What may be surprising, perhaps, was the player who delivered the most thunderous blasts was not among that list of PBA luminaries. In fact, he doesn’t even have a PBA title.

Mitch Hupé, a 27-year-old native of Winnipeg, Canada, led the Motown Muscle and all of Anthony Division qualifying with 1,380 for six games. The only person capable of out-banging Hupé’s strikes was Mike Breen during the NBA Finals.

Hupé made his presence felt right away, firing a perfect 300 in the first game. Dominance on fresh oil is typical for Hupé; he has very low tilt, which creates heavy ball roll; prefers throwing stronger equipment and likes to play straighter angles.

“His super heavy ball roll controls most patterns really well,” said François Lavoie, a teammate of Hupé’s at Wichita State and on the Canadian national team. “A lot of times people struggle if their ball shape is too smooth, but he's got that big hand, revs it up and it goes through the pins just fine.”

Given Hupé’s immense power, his effortless release is hard to fathom, even in slow motion. He applies so much torque to the ball, you can hear it hiss as it rolls down the lane. His rev rate compares favorably to the tour’s most powerful players, including Muscle teammates Tackett and Simonsen.


While Hupé believes he has one of the best physical games on tour, he said that doesn’t always equate to winning. 

“I definitely don't throw it like many other people, which can be good or bad,” Hupé said. “I don't know if my game and what I do unique to a ball is as beneficial in today's current game.”

He often finds himself atop the standings early in tournaments, then falls as expert boomerang throwers wrap around him. While his A-game often matches up on fresh oil, he hasn’t been able to parlay that roll into success on transition.

The right-hander knows what to do in those situations — play left with steeper angles — and how to do it, but he struggles to replicate the consistency of craftsmen like Prather and Tackett.

"A guy like Simo or EJ or Prather, they feel like they can probably bowl mediocre and still make a top-10," he said. “Those guys can get so many pins later on in the day, where what I do naturally doesn't match up and what they do naturally does. I feel like it's a lot easier to stay safe on the fresh and then gain a lot of pins, versus the other way around."
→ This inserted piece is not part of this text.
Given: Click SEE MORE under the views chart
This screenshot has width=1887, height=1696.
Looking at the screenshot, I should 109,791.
The main flaw that has prevented Hupé from entering the tour’s upper echelon isn't fatal. He said he would need to learn to raise his axis tilt from about five degrees to 15 degrees. That would help him match up better later in blocks, when he needs the ball to skid further downlane and create more angle.
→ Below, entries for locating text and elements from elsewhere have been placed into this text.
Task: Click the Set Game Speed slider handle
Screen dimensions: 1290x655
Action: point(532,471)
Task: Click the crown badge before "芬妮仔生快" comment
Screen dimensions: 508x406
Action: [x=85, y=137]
Hupé struck on four of six shots during the Anthony Division Finals


That’s easier said than done, of course. Altering tilt is among the most difficult physical changes in bowling. It would require Hupé to take a few steps back to take more steps forward.

“It's hard for a professional especially to make adjustments to their game,” he said. “For us to take steps back, we have to sacrifice potential income, potential results, potential sponsorships. It's not like we're on like an NBA team or MLB team where you can make adjustments and maybe you just don't play for a few games.”

Hupé is unsure if he’s willing to make that sacrifice. While he wants to win a title and believes he’s good enough to win on tour, he’s also happy with his relationship with bowling.

“You’re out here for so long and if you don’t win, that can weigh down a lot of people,” Hupé said. “I don’t want to reach that point where it's like, ‘is this fun anymore?’ It gets frustrating, don’t get me wrong, but it's not frustrating to the point where I’m questioning why I’m still here.”

Even though he hasn’t broken through into the PBA’s elite class, Hupé has earned his share of accolades on the lanes.

He particularly thrives in team competition. At Wichita State University, he won the Intercollegiate Team Championships title in 2015. During his PBA League debut in 2019, he helped Portland capture their first of three straight Elias Cups. Manager Tim Mack wanted to bring him back this year, too.

Individually, Hupé won the men’s master’s gold medal at the 2018 World Championships, defeating Troup in the gold medal match. He also made the USBC Masters show in 2019, finishing fifth.

But you don’t need to look at a résumé to discover Hupé’s talent. All you have to do is watch him throw a ball.